*SUPPLIED MATERIAL:*
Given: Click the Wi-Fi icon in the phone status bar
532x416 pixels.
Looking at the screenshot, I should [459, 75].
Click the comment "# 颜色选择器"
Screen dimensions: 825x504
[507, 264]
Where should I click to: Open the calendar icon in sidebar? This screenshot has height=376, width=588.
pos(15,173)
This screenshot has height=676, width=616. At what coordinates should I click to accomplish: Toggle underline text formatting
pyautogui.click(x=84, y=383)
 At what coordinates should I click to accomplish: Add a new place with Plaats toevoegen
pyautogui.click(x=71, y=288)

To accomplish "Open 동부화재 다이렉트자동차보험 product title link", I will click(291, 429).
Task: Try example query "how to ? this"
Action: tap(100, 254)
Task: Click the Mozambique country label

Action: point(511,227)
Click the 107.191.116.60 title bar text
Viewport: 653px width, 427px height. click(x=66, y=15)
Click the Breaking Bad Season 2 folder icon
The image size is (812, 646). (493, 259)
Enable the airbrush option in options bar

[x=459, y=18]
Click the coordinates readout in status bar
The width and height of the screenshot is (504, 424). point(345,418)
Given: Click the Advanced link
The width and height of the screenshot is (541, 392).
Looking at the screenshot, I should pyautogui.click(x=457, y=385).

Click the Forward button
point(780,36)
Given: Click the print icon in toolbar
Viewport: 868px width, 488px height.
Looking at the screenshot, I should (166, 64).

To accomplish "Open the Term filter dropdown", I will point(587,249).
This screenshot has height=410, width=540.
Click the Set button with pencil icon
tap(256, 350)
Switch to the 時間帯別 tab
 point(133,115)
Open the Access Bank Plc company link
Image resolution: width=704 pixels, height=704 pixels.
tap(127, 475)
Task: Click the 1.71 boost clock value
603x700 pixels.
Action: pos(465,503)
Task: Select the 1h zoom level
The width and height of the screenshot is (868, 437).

*EXERCISE DETAILS:*
Retype word for word everything in the listing above from the line that holds "Enable the airbrush option in options bar" down to the line that holds "Given: Click the Advanced link". Keep both end lines and leave out the rest.

*PROBLEM SOLUTION:*
Enable the airbrush option in options bar

[x=459, y=18]
Click the coordinates readout in status bar
The width and height of the screenshot is (504, 424). point(345,418)
Given: Click the Advanced link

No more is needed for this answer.